Ia menjelaskan bahwa penelitian ini telah dimulai sejak tahun 2008, saat dirinya masih menjadi peneliti di Departemen Kehutanan. Penelitian ini berawal dari krisis energi global yang terjadi pada 2006, sehingga dibutuhkan alternatif bioenergi.
Setelah mencari berbagai informasi, Budi menemukan tanaman nyamplung yang memiliki potensi sebagai biofuel dengan rendemen tinggi. “Nyamplung merupakan spesies tanaman asli Indonesia yang tumbuh di Pulau Sumatra hingga Papua,” terang Budi saat ditemui di INARI Expo pada Rabu (29/10/2025).
Saat itu, biodiesel dari buah nyamplung yang dikembangkannya sempat digunakan untuk road test. Hasilnya, mesin mobil stabil dan suaranya tidak kasar, asapnya berwarna transparan.

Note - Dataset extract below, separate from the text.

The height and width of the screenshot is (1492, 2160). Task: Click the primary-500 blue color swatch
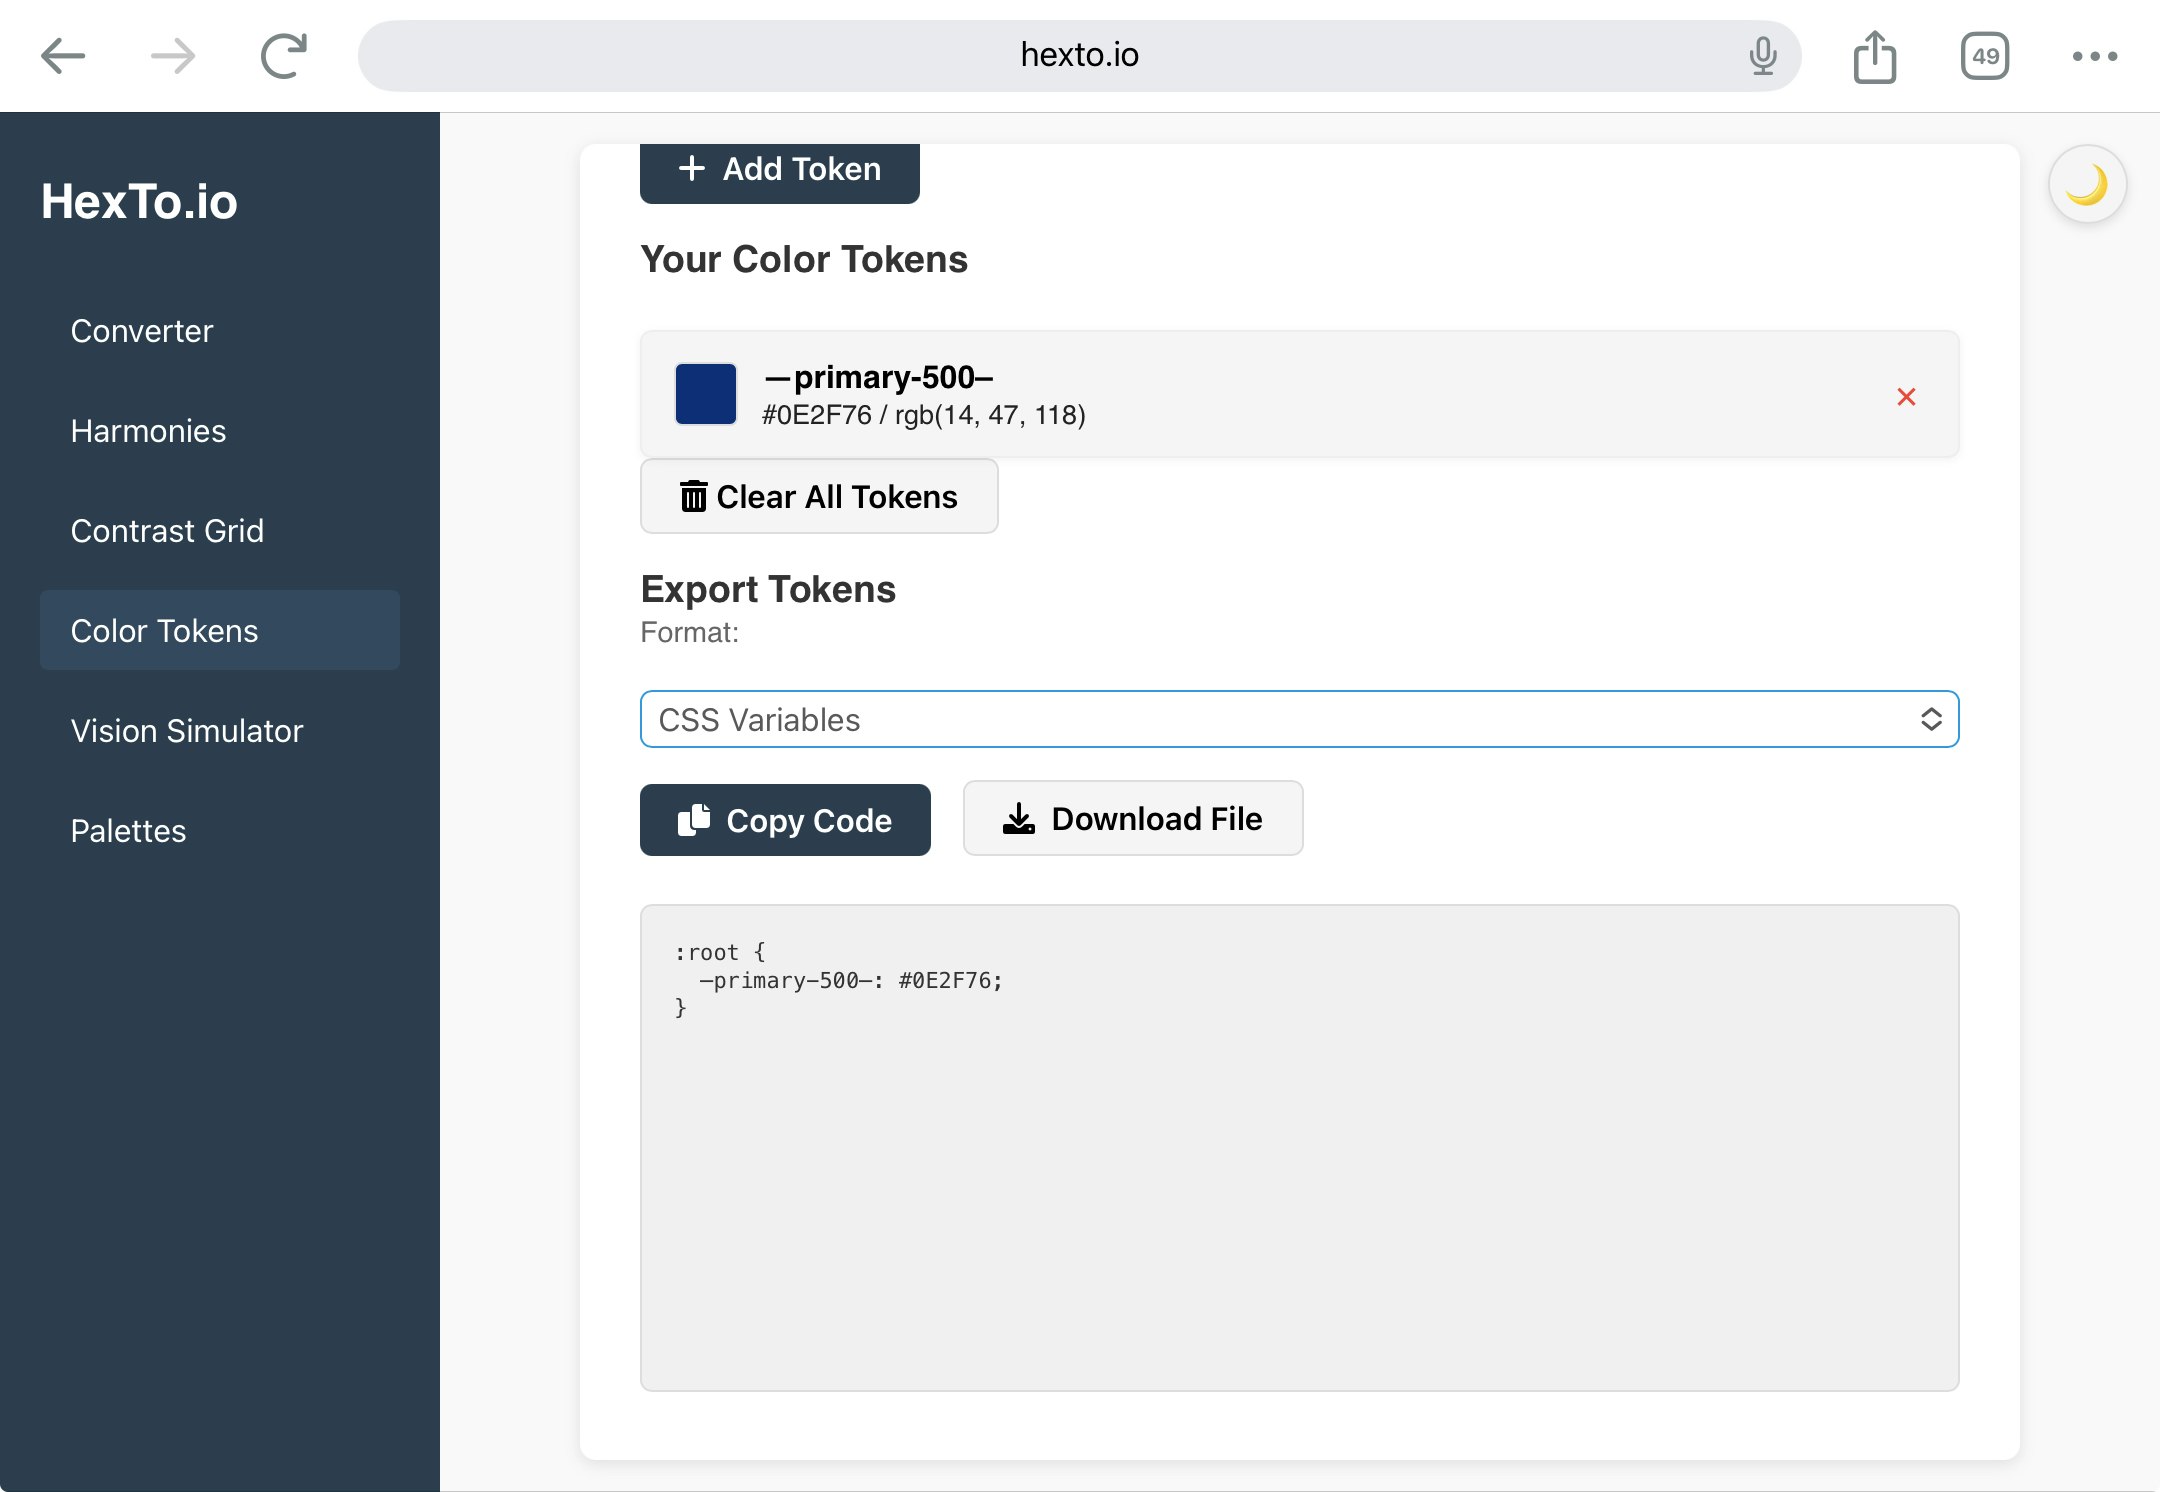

Melalui Program Desa Mandiri Energi dari Kementerian Energi dan Sumber Daya Mineral (ESDM), dibangun pabrik pembuatan biodiesel berkapasitas 250 liter/hari di lima lokasi. Sayangnya, program itu hanya berjalan satu tahun karena berbagai kendala.
“Dari permasalahan itu kami teliti dari hulu, proses, hingga pengolahan limbahnya. Setelah 15 tahun, akhirnya terjawab berbagai permasalahan tersebut,” terang Budi.
Dari persoalan hulu, menurut Budi harus tersedia bahan baku yang berkelanjutan, luasan minimal untuk industri hingga kapasitas industri. Selanjutnya proses teknologi pembuatan biodiesel dan bioavtur (sustainable aviation fuel/SAF). Terakhir, pengolahan limbah menjadi briket, arang aktif, pellet, pengawet alami, pakan ternak, biofarmaka dan sabun.
Beberapa inovasi tersebut telah memperoleh paten nasional, selain biodiesel nyamplung juga formula pakan ternak berbasis bungkil nyamplung dan produk kosmetik alami dengan kandungan kumarin tinggi yang berfungsi sebagai pelembab dan antiaging.
Budi menjelaskan bahwa riset untuk pada pengembangan nyamplung sebagai bioavtur, khususnya bahan bakar pesawat non-edible yang memenuhi standar International Civil Aviation Organization (ICAO) dilakukan dengan bekerja sama dengan Indonesia-Japan Business Network (IJBNet) dan Green Power Development Corporation of Japan (GPDJ). Targetnya, pada tahun 2030, Indonesia sudah bisa mengekspor bahan bakar nabati.
“Jadi sudah ada investor yang mengembangkan untuk skala industri. Masalahnya bagaimana nanti kita mengembangkan tanaman, produksi, hingga penyimpanannya. Riset kita masih terus berjalan,” imbuhnya.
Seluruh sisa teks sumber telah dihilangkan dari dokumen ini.